> **DOCUMENT EXCERPT**:

'''

As I left Barnard Castle en route to Yad Moss, setting out on the B-road that leads up over the Pennines, a lad was standing by the side of the road shouting into his mobile phone. He took one look at me, stopped mid-sentence, and then I heard him say “this bloke’s just ridden past me on a bike, all lit up”. At least I was visible, then! I was becoming aware of a stiffness in my achilles tendons, particularly my left one – the cold was seeping through my legs, and I didn’t have any way of keeping them warm.
From the south side, the climb is quite steady, passing such notable landmarks as the High Force waterfalls. I was able to measure out my effort steadily to the highest point of the route, 598 m up. It was getting colder and a drizzle was falling (either that, or I was riding into a cloud!), but the climbing was keeping me warm. I passed by the Youth hostel at Langdon Beck, an optional checkpoint. It was marked out by a flashing light, and there was a marshal standing out in the road (at 4 o’clock in the morning!), but I indicated I was going to press on to the next control at Alston. As I went over the top of the climb it was just starting to get light and I discovered that the major hazard wasn’t sheep – they were all asleep in the fields – it was the suicidal rabbits I was having problems with. They darted left and right, occasionally just stopping and cowering right in front of me! After a couple of kilometres of “dodge-the-bunny”, I was getting very cold, and stopped to put on another jacket for the rest of the descent, although the antics of the rabbits weren’t allowing me much opportunity to twirl my 50×13 top gear. A beautiful white owl flew alongside me for a few hundred metres too, seemingly just keeping a watchful eye on me as I left the moor. I plummeted down the cobbled hill in Alston, and was quickly into the (thankfully very warm) Youth Hostel there. The helpers were just getting up, washing and showering, having been warned of my approach. I got a toasted sandwich and a warming cuppa, before pressing on to the next section, an undulating road that was thankfully more down than up.
I rode this next bit on autopilot, the sun was coming up and warming me through, although the air was still quite cold. The navigation was very straightforward and there was an option to take the A7 for a short section, which I did, as at this time of the day it was completely devoid of traffic. In fact most of the major roads up here were much quieter than some of the minor ones I train on at home after work. My achilles was creaking quite badly in the cold, and I swallowed a couple of ibuprofen to ward off the worst of it. I got to the Canonbie community hall feeling a little spaced out, and realised that I needed a bit of break before tackling the next very hilly section to Edinburgh. On all overnight rides, I find the few hours after dawn the most taxing, and always enjoy a short nap. This was to be no exception, and I set my alarm and put my head down on a table for a 40 minute nap. I’d been really well rested from the week before, and didn’t feel too tired at all by this point – the excitement of the ride, and the overnight cold had kept me awake up to now – a short nap was all I needed in order to prepare myself for the coming hills. As I was getting ready to leave the Canonbie control I bumped into a very enthusiastic chap who insisted on being remembered to Gordon Hinder. If you’re reading this Gordon, I think this was a chap called “Scouser” Michael McGeever, and he was in Oxford to work at the Cowley car plant at the time that he rode for Oxford City.

'''

> **WHAT THIS EXERCISE ASKS**:
• 1. In the cycling account, how long was the nap taken at the Canonbie community hall?
• 2. Pick up the cycling account after its last sentence and carry it forward for another paragraph.
The listing after the cycling account isn't needed for anything here.

> **RECORD EXTRACTS**:
'''

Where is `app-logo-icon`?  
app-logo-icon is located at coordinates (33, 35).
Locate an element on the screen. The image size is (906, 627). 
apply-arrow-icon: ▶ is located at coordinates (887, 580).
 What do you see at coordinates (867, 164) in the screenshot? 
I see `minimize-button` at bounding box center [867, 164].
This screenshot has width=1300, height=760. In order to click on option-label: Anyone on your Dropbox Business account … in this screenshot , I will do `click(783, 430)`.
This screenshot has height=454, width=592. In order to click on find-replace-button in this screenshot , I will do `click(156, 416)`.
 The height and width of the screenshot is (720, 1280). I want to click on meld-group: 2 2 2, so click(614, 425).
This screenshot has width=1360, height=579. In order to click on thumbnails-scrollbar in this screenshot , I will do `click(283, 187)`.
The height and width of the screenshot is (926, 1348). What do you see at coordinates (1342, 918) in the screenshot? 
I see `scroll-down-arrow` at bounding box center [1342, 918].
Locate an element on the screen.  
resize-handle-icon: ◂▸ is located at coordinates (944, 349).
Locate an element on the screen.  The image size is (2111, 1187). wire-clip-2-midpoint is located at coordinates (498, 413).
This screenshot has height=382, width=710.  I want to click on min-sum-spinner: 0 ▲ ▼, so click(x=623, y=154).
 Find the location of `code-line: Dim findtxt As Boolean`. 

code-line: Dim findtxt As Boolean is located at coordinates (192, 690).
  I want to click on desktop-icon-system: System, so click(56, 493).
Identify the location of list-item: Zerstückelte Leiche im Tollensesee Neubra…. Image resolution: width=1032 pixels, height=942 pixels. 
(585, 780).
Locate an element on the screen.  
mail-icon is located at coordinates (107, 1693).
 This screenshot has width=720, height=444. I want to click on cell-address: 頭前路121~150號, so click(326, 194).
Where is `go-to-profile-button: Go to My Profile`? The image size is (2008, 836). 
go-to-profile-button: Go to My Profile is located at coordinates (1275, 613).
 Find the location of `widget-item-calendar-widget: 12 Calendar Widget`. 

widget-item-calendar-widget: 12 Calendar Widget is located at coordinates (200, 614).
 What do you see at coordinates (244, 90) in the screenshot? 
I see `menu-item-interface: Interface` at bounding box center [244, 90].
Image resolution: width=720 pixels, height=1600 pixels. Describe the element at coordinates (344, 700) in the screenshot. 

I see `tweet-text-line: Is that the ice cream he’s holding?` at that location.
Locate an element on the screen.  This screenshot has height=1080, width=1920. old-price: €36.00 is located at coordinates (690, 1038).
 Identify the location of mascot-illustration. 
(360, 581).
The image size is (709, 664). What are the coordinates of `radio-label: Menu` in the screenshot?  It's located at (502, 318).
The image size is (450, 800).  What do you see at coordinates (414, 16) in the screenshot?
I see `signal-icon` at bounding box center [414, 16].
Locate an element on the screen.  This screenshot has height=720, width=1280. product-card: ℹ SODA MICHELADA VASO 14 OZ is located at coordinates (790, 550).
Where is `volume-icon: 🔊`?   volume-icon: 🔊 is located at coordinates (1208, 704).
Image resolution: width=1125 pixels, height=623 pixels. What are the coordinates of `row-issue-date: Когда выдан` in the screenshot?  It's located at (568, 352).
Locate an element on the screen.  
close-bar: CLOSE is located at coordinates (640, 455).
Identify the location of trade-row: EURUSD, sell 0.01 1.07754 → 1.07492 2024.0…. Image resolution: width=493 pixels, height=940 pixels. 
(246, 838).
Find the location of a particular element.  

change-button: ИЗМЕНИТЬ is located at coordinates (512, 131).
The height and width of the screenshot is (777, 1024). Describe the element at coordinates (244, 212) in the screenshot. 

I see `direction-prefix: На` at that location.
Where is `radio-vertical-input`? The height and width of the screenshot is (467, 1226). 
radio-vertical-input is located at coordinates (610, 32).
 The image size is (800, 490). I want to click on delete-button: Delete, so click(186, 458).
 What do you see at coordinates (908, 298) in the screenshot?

'''

> **SET OF ANSWERS**:
• 1. 40 minutes

• 2.
I set off just after 8 o’clock in the morning, well fed by some Scottish porridge, tea, a banana and a flapjack, and keen to get the return trip over the hills to Edinburgh and back done in daylight, if possible. It wasn’t long after I left the Hall that I started to meet the first of the Thorne starters coming back from the far turn – they’d been out on this section for over 12 hours and had most likely taken a rest at Edinburgh – that gave me a target time to aim for. The hills came thick and fast, and the first few to Eskdalemuir had some steep sections in them. Once past the Tibetan temple, the hills became steadier, if somewhat longer. There was a small rest stop part way along this leg at Ettrick, and I took the opportunity to down a coke and a couple of their delicious cookies.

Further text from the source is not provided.